Miércoles 4 de junio
Me pasó lo que temía que pasara, aunque no quería que sucediera. El lunes en la noche estábamos cenando en el departamento. Había llegado tía Paula, y los cuatro reíamos, no me acuerdo de qué, porque la tía es súper divertida y siempre está haciendo bromas. Todo iba bien hasta que a mi hermano y a mí nos mandaron a dormir, pues al día siguiente teníamos colegio.
Me dirigí feliz a mi dormitorio y, cuando me estaba desvistiendo para ponerme el pijama, vi una mancha roja en mis calzones.
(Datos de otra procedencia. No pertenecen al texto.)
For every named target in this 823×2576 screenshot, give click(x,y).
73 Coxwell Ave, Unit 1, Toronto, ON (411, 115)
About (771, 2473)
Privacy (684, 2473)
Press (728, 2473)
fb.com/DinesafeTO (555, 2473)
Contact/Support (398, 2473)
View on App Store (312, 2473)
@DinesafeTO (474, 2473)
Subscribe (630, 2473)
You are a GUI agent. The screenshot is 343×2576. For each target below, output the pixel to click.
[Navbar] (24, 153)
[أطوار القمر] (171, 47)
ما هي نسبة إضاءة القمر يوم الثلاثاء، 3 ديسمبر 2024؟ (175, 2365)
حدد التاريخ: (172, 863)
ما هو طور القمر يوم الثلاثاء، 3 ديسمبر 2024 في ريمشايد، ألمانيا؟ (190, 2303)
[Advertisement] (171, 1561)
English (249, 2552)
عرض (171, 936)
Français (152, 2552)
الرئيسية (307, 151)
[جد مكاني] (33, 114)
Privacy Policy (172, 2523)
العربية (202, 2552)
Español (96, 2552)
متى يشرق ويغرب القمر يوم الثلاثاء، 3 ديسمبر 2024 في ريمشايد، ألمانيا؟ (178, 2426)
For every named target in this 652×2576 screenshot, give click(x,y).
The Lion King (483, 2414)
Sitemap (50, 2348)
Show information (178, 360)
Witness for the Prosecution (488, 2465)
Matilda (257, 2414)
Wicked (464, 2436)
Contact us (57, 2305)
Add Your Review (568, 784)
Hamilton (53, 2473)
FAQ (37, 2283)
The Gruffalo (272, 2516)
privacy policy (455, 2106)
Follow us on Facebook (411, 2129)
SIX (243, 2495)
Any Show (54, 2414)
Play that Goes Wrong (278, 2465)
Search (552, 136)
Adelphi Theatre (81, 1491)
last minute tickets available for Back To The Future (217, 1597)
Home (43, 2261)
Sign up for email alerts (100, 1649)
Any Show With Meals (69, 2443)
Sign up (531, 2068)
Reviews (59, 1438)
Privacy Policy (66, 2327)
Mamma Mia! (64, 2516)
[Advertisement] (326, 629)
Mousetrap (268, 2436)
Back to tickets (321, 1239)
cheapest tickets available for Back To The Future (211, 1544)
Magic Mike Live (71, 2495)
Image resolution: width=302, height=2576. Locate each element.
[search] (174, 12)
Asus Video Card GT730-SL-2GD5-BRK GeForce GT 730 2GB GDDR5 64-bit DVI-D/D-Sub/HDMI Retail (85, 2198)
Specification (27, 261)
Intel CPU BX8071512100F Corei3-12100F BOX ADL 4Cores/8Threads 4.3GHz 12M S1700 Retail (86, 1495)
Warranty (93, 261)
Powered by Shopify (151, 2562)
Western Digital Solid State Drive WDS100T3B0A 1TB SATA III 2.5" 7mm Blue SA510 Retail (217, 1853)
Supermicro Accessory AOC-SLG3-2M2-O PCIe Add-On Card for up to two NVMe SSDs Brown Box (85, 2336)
Me paralicé, con la mirada clavada en esa cosa sin forma, intentando llamar a mamá, pero sin que me saliera la voz. El tiempo pareció detenerse, sentía la cara ardiendo y una gota de sudor frío que caía desde mi frente, arrastrándose por la mejilla. A tropezones caminé hasta la puerta, la abrí un poco y de mi garganta salió un grito:
–¡Mamá, mamá! –pero como ella no venía, volví a llamarla.
–¿Qué pasa, por qué tanto escándalo?
La figura de mamá se acercaba por el pasillo que conduce a mi dormitorio.
– ¡Ven! –le dije, al tiempo que le hacía señas con la mano.
–¿Qué pasa, Ema? –me preguntó, con cara de susto.
–Parece que me llegó –contesté, asomando apenas la cabeza por entre la puerta de mi dormitorio.
–¿Llegó qué?
–La regla.
Me miró seria, pero luego en su cara se dibujó una sonrisa forzada. Entró al dormitorio y me acompañó al baño.
Hace tiempo que tengo guardado en mi armario un paquete de esas dichosas “toallitas” que creí que jamás usaría, pero ahora estaba ahí con el paquete en la mano, escuchando las indicaciones de mamá: haz primero esto, luego lo otro, te pueden doler los ovarios y bla-bla-bla. Su voz sonaba como zumbidos en mis oídos y no lo soportaba, sentía que se me desfiguraba la cara, los labios hacían pucheros, la garganta tan apretada que dolía, y me puse a llorar a moco tendido.
–¿Qué pasa, mi niñita? –mamá me abrazó.
–Es que yo no quería que pasara –repuse entre sollozos.
No hablamos más, creo que no sabía qué decir. Solo me acompañó hasta la cama y se quedó conmigo un buen rato. Luego, cuando pensó que estaba dormida, me dio un beso en la frente y se fue.
Yo sé que esto no es terrible, quizás sería peor que no me llegara, pero me da mucha pena. Parece que me da miedo crecer. No podría decir que mamá nunca me habló del temita aquel, porque mentiría, pero de verdad lo veía tan lejano, como si nunca me fuera a pasar. Esa noche casi no dormí, y al día siguiente me dolía la cabeza de tanto llorar. Lo peor es que sentía que todo el mundo me miraba, que todos sabían que andaba con la famosa toallita, y estoy casi segura de que caminaba raro, porque Milo, en uno de los recreos, me preguntó qué me sucedía que andaba como encogida. Me puse roja y le contesté que nada, que no me pasaba nada.
Ese primer día de “niña-mujer”, al llegar a casa después del colegio, en la sala me estaban esperando Paula, la Normi, mamá y Nico con un ramo de rosas blancas, una torta de milhojas con manjar que tanto me gusta y una cajita azul.

–¡Felicidades! –me dijo mamá, mientras me entregaba la cajita.
–¿Por qué? –pregunté, con cara de despistada.
–Porque la mamá dice que ahora eres grande –respondió Nico, sin saber de qué hablaba.
Nuevamente me puse a llorar, ¿cómo me podían felicitar por lo más terrible que me había pasado en toda la vida? Paula se me acercó, secó mis lágrimas y abrió la cajita que mamá me había entregado: en su interior había un anillo dorado, con una piedra transparente y brillante. Me lo puse de inmediato y no me lo he sacado desde ese día.